Exercise details: Keep the text of the data exactly as it is and omit each picture from the copy.

Material shown:
BEGIN
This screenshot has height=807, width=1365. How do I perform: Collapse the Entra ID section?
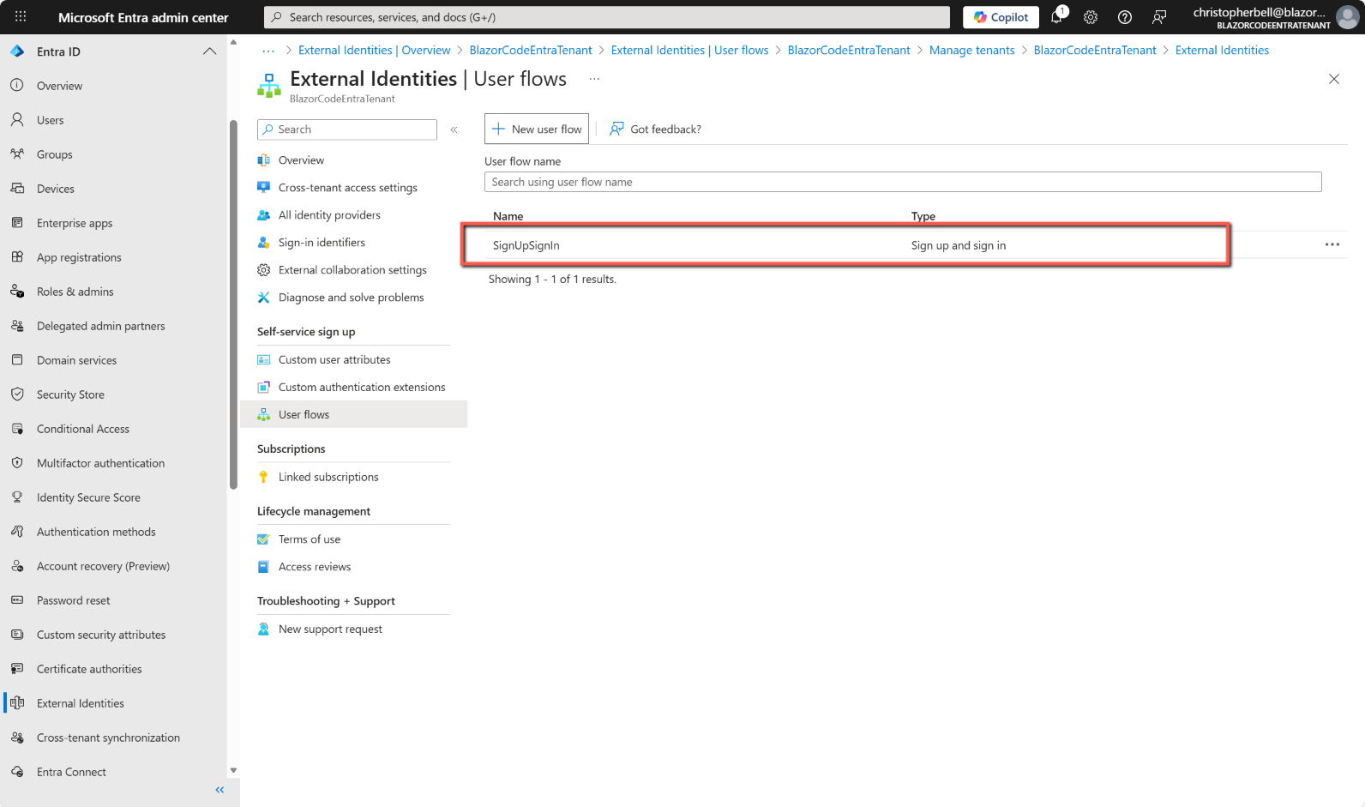tap(209, 51)
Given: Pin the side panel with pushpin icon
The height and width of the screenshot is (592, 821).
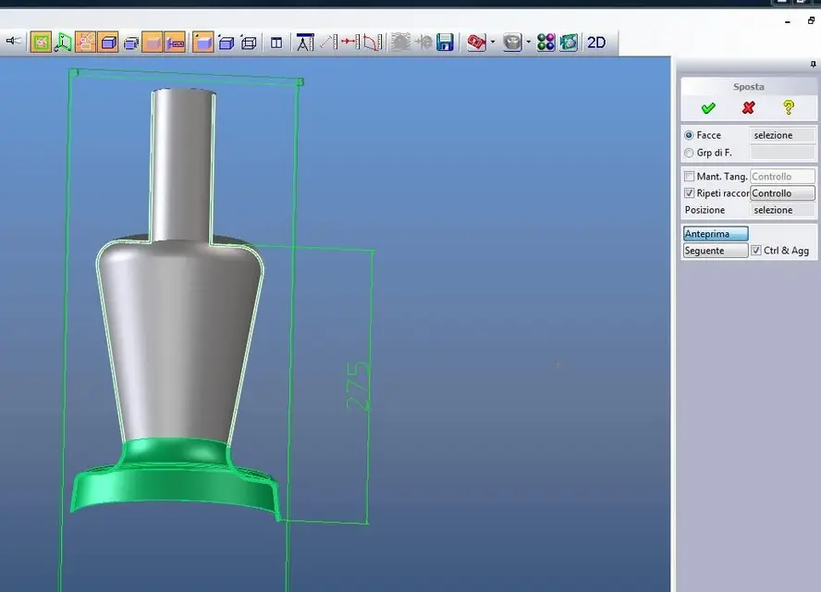Looking at the screenshot, I should click(x=813, y=64).
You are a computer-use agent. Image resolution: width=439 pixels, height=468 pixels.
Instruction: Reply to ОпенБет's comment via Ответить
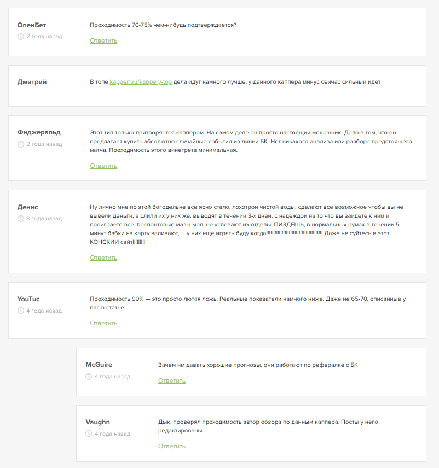tap(103, 40)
END
Your response:
This screenshot has height=807, width=1365. How do I perform: Collapse the Entra ID section?
tap(209, 51)
Given: Pin the side panel with pushpin icon
The height and width of the screenshot is (592, 821).
Looking at the screenshot, I should click(x=813, y=64).
You are a computer-use agent. Image resolution: width=439 pixels, height=468 pixels.
Instruction: Reply to ОпенБет's comment via Ответить
tap(103, 40)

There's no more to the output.